- **What the exercise asks**: In the material below, the lines to reproduce exactly are the one containing "1280x720 pixels. How" and all lines after it through the last.

- **Exercise material**:
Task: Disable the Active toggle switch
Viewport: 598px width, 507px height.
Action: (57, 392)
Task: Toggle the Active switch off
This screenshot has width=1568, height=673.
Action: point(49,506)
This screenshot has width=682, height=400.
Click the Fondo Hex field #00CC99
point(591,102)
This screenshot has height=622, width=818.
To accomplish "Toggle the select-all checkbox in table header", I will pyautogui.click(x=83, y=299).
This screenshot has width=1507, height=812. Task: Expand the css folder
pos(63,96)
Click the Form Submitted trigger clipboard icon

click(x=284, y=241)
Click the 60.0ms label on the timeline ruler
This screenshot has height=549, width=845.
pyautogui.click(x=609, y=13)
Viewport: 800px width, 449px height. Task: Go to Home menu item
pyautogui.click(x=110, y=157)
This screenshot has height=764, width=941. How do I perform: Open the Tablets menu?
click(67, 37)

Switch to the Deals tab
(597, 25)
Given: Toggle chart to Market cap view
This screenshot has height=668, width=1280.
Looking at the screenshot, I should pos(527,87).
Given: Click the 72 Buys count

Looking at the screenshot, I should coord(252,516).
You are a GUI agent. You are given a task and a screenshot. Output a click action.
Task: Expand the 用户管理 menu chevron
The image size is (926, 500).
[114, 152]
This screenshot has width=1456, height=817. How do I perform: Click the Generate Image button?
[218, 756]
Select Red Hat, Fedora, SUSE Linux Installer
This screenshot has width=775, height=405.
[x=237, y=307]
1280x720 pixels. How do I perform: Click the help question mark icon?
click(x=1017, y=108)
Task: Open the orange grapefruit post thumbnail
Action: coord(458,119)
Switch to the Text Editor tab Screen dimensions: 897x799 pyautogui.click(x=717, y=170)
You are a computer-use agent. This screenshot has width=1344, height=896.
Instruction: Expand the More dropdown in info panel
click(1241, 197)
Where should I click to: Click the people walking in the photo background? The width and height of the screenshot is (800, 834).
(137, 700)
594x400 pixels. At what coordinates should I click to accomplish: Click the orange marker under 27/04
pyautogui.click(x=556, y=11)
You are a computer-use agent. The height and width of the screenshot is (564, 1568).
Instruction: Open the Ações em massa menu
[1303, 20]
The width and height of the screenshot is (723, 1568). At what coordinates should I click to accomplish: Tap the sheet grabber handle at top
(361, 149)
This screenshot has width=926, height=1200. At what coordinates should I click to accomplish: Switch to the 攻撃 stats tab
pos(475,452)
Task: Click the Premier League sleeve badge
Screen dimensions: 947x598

- **Task result**:
1280x720 pixels. How do I perform: Click the help question mark icon?
click(x=1017, y=108)
Task: Open the orange grapefruit post thumbnail
Action: coord(458,119)
Switch to the Text Editor tab Screen dimensions: 897x799 pyautogui.click(x=717, y=170)
You are a computer-use agent. This screenshot has width=1344, height=896.
Instruction: Expand the More dropdown in info panel
click(1241, 197)
Where should I click to: Click the people walking in the photo background? The width and height of the screenshot is (800, 834).
(137, 700)
594x400 pixels. At what coordinates should I click to accomplish: Click the orange marker under 27/04
pyautogui.click(x=556, y=11)
You are a computer-use agent. The height and width of the screenshot is (564, 1568).
Instruction: Open the Ações em massa menu
[1303, 20]
The width and height of the screenshot is (723, 1568). At what coordinates should I click to accomplish: Tap the sheet grabber handle at top
(361, 149)
This screenshot has width=926, height=1200. At what coordinates should I click to accomplish: Switch to the 攻撃 stats tab
pos(475,452)
Task: Click the Premier League sleeve badge
Screen dimensions: 947x598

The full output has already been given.